Laser cutters are universal tools to cut various materials. There are different types of lasers to do the task, but not all of them are powerful enough to work with metal.
In this article, we’ll deal with CO2 and fiber laser cutters. These two types of laser cutters require special attention to be used properly.
To cut metal, you will need, at least, a 150 W machine with oxygen assist. It is also important to keep in mind that most CO2 lasers, can’t handle the laser being reflected back into the laser emitter. That’s why CO2 lasers in the 150-300 W range are good to work on steels that aren’t too reflective.
Observe proper safety measures when working with lasers and any flammable gas. Don’t forget to use and store oxygen safely.
Fiber lasers work on a different principle and are several times more powerful than CO2 lasers, with nearly none of the drawbacks. Exposure to the laser beam, even indirect, can cause great harm such as burns and blindness. Wear the proper safety glasses for the laser’s frequency and use the appropriate laser enclosures and a well-ventilated area. To avoid leaving oils or other residues we recommend wearing gloves when adjusting components in the device.
Always be sure to have an ABC-rated fire extinguisher at hand to handle any extreme situation.
LASER CUTTING METAL
Fiber lasers are very powerful but more expensive. They can cut without a support gas and require less maintenance.
CO2 lasers are generally cheaper, but they need oxygen as gas assist and cut only less-reflective metals.
Because of the high prices (over $10,000), these machines are limited to professional and industrial use.
One of the options for makers and hobbyists is building a laser cutter of one’s own.
Properties of Metal
Before you start cutting metal you need to know important metal properties.
Metal unlike wood, acrylic, or cardboard, is reflective and heat conductive. So more intensive light is needed to cut through it.
Different metals have different properties, depending on which you need to choose the right laser cutter.
Here is a list of various metals that can be cut with lasers.
- Steel: Low reflective rating, easily cut with fiber lasers and high-powered CO2 lasers.
- Stainless steel: High reflective rating, easily cut with support gas.
- Aluminum: Medium–high reflective rating, can be cut with fiber lasers, more resistant to CO2 lasers.
- Copper: Medium–high reflective rating, highly conductive, easily cut with fiber lasers if under 0.5 mm thick (anything higher requires multiple passes; using oxygen as a cutting gas).
- Brass: Medium–high reflective rating, harder than copper, ideal for nitrogen.
Gas assist (nitrogen or oxygen) makes the cutting process easier by clearing out debris or heating up the cutting area.
To get the best possible results, you need to choose the proper laser cutter for the material you are going to work with and to follow some simple tips.

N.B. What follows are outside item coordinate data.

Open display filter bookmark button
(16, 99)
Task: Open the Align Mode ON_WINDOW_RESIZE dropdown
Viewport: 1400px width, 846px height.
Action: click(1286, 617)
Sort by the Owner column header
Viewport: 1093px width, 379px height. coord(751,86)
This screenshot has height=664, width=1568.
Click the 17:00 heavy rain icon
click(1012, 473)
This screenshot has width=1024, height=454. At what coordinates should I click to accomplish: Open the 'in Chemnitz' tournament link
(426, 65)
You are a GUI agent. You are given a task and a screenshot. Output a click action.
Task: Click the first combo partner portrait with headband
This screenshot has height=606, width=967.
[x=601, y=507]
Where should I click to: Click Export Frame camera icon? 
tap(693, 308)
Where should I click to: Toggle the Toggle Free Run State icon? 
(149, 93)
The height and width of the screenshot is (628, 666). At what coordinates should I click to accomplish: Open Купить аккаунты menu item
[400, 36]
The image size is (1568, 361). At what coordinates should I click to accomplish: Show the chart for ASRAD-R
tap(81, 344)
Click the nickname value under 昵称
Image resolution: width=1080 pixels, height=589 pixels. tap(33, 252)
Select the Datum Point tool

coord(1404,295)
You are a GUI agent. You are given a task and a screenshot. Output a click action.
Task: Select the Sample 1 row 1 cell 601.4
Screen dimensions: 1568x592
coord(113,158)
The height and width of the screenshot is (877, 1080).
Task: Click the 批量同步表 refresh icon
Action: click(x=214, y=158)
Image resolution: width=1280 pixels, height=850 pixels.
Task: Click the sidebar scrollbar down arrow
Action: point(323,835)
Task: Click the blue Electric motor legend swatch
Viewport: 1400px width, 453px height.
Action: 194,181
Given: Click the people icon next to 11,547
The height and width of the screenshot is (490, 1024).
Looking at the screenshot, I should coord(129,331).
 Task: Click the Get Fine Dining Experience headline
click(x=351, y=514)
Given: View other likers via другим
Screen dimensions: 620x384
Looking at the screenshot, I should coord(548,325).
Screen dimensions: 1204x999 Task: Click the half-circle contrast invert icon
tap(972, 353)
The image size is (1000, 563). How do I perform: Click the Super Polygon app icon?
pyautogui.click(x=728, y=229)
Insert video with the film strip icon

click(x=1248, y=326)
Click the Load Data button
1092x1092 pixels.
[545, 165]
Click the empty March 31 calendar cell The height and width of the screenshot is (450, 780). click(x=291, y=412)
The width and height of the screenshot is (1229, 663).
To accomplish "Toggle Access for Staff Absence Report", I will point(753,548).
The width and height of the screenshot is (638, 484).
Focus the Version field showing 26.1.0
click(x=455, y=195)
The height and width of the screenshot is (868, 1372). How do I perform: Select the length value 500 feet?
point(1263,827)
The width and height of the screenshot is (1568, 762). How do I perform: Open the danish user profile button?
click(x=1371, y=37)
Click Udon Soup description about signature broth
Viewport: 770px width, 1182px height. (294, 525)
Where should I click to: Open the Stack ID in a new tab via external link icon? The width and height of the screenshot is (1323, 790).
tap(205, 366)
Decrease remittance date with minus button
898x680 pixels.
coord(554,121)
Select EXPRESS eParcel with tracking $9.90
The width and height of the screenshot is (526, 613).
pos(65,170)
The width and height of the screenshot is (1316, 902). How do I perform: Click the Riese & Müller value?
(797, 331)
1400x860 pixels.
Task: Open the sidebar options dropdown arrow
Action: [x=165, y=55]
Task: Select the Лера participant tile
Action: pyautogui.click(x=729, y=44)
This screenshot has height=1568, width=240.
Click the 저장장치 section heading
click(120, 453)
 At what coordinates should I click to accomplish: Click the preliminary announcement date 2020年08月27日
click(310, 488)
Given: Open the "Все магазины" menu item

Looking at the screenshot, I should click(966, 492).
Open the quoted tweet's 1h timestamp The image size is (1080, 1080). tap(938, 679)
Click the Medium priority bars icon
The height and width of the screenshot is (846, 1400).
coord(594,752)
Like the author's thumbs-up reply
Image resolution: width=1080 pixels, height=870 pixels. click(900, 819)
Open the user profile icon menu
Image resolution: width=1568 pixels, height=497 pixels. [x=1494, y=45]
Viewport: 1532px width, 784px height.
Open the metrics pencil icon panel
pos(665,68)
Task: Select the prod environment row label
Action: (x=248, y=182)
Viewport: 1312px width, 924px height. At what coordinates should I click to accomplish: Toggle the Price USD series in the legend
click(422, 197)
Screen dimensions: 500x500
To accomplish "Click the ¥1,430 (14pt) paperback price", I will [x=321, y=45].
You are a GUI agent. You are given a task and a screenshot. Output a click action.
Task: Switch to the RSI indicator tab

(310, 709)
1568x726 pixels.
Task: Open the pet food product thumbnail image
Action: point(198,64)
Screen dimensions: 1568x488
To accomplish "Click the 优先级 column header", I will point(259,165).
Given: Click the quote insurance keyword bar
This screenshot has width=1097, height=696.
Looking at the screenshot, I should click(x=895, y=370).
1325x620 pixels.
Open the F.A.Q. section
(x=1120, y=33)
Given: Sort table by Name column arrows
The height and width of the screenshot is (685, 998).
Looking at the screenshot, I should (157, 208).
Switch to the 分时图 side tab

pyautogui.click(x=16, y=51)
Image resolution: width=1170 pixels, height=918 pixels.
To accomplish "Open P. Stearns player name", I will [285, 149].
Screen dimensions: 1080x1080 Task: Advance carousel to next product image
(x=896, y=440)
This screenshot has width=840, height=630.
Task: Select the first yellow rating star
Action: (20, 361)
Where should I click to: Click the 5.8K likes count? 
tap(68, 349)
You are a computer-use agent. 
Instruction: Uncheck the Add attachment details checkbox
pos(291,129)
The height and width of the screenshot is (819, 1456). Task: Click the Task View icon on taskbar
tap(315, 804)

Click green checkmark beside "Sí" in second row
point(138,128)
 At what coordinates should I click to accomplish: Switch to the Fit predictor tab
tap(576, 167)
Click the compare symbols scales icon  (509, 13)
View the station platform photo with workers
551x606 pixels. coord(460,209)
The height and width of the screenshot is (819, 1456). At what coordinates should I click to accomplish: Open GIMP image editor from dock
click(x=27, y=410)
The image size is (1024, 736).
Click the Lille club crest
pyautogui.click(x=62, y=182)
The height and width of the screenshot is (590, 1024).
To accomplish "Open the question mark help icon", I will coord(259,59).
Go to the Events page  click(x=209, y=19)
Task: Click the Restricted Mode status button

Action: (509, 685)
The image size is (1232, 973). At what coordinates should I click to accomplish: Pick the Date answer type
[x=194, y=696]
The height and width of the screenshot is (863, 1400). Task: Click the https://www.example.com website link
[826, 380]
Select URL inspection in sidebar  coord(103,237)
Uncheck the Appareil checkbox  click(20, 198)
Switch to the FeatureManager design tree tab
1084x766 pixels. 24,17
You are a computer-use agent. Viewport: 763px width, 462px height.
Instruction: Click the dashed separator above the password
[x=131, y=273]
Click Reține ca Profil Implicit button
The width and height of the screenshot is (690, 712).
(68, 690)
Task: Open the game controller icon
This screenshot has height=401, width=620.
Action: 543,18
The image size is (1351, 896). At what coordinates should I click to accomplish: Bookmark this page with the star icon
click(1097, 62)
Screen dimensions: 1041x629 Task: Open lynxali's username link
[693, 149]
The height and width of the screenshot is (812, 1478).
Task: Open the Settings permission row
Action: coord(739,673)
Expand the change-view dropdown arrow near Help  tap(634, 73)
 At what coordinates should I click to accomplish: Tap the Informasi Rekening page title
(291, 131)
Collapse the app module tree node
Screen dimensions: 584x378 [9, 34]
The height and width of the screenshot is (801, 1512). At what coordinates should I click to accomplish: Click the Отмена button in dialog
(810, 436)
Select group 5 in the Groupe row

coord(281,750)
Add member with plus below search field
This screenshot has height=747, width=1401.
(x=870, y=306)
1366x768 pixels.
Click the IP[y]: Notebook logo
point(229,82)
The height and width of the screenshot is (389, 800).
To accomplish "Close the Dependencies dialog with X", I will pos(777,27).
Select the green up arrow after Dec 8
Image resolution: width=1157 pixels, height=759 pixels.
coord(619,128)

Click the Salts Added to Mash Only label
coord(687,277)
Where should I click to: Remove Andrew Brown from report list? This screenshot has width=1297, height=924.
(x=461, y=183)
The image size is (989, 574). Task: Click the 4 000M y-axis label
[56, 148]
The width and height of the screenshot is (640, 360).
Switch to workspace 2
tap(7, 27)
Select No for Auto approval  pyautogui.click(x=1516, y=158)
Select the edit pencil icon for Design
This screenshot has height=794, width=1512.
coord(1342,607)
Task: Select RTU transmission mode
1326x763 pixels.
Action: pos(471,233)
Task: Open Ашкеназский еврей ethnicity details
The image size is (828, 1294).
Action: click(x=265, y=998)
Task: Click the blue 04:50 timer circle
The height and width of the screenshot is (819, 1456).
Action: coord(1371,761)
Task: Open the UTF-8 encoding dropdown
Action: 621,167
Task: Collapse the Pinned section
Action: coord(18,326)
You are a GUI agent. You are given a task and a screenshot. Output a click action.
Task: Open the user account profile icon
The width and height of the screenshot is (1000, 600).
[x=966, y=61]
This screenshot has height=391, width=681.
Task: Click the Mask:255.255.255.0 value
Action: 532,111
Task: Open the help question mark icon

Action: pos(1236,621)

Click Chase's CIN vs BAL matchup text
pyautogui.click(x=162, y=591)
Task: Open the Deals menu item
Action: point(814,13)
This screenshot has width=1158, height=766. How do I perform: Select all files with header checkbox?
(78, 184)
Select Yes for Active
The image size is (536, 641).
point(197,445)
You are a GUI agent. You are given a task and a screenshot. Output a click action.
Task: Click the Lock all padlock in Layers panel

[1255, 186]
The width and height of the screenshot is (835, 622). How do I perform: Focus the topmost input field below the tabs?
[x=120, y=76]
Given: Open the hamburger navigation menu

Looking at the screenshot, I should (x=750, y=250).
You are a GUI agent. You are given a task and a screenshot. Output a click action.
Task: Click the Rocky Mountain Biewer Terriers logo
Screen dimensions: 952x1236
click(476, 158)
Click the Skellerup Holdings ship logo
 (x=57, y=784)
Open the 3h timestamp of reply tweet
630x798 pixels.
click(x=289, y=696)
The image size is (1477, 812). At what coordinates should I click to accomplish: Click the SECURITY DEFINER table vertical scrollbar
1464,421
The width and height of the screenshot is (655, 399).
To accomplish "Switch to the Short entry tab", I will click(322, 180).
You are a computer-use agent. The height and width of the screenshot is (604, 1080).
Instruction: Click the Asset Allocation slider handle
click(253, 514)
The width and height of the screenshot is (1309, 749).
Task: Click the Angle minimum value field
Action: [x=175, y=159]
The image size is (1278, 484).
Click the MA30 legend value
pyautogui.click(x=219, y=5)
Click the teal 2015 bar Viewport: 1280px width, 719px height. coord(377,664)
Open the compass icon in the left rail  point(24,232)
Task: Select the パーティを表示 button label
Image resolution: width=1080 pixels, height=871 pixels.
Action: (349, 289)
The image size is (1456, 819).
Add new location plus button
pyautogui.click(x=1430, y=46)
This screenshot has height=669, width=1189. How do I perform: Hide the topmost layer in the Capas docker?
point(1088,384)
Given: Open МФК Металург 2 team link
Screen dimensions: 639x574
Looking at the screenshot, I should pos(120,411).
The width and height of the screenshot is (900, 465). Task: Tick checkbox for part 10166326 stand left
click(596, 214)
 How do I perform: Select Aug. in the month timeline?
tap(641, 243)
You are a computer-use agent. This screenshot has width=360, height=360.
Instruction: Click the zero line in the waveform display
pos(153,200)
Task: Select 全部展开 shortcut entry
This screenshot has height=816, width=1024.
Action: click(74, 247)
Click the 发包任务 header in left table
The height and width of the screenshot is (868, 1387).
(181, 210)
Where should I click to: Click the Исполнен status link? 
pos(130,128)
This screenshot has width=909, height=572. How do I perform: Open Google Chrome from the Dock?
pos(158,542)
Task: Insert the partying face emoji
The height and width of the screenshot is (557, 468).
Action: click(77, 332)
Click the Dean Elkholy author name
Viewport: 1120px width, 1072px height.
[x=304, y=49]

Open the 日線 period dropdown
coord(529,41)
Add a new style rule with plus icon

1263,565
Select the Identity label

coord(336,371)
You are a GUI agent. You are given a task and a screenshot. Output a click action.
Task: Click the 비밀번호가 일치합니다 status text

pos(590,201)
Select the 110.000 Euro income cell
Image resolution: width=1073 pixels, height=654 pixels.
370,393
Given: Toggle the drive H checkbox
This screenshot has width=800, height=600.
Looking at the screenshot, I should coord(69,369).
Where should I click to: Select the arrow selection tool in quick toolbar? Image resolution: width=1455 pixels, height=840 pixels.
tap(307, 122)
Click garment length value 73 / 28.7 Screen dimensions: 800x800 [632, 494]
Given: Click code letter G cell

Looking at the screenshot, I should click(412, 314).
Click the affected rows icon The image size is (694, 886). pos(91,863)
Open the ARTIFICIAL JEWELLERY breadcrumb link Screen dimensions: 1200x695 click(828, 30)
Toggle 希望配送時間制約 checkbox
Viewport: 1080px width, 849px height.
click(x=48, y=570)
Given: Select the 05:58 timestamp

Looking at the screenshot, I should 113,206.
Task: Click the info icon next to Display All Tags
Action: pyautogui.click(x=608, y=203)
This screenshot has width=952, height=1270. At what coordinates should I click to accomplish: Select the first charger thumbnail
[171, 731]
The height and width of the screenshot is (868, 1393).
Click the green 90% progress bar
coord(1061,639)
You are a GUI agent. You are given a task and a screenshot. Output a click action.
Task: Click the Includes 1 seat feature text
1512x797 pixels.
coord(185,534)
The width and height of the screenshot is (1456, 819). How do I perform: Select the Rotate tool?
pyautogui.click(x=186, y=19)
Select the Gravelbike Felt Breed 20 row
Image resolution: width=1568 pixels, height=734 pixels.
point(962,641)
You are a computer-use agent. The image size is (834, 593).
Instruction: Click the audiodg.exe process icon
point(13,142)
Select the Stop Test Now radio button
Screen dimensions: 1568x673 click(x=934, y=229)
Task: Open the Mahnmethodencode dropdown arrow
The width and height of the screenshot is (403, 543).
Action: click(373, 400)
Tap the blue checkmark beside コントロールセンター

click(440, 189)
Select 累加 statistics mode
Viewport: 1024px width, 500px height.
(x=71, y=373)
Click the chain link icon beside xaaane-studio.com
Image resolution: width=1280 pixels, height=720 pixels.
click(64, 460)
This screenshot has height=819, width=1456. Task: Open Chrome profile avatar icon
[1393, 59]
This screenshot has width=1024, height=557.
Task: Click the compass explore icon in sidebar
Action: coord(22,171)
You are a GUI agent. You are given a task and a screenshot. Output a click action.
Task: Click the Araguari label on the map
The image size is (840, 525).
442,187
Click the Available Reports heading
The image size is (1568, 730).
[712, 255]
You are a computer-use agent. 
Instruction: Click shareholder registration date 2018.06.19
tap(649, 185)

- Conduct tests.a) Do a test run with your software without the laser running to expose any possible mistakes that may occur and to secure oneself against time and material loss. b) Do a test run on scrap material with the laser running to focus the beam and set the power and speed parameters. c) Cut test templates every time when you experiment with new materials
- Elevate the material. Use an elevated platform (on spikes or a honeycombed work surface) to save heat from dissipating and the machine from molten material.
- Make good cuts. When cutting, make sure that all the parts are completely cut out from the stock material to make post-processing easier and the final result better.
- Separate gas from the laser. When using oxygen gas-assist with CO2 lasers or oxygen or nitrogen with fiber lasers, keep the gas tank in a separate, flame-proof container as far from the machine as possible for safety.
Cutting metal doesn’t really differ from cutting wood or acrylic. The laser cutter emits a beam that melts or vaporizes the material, using a gas-assist that either helps heat the material and blow away debris or just expels debris.
Finding the correct focus point, power, and speed, the correct pulse, and amount of power to use for different materials through testing is the path to get successful results in metal laser cutting. It is also important to bear in mind to use a CO2 laser for cutting only low-reflective metals such as steel. While fiber lasers are good for cutting through most metals.
Once you have the proper machine and parameters and take the necessary precautions, the process will go smoothly.
When the work is done, always check through your machine to make sure that all the components are clean and in good working order. Maintaining a well-tuned machine is the key to your successful work.
Cut out metal pieces may need a cleaner finish. To improve the cut sharp edges it is helpful to use a deburring tool or sanding down. There are also other means of finishing the ready product and adding some extra character to it such as painting, polishing, acid etching, hydro dipping, and more.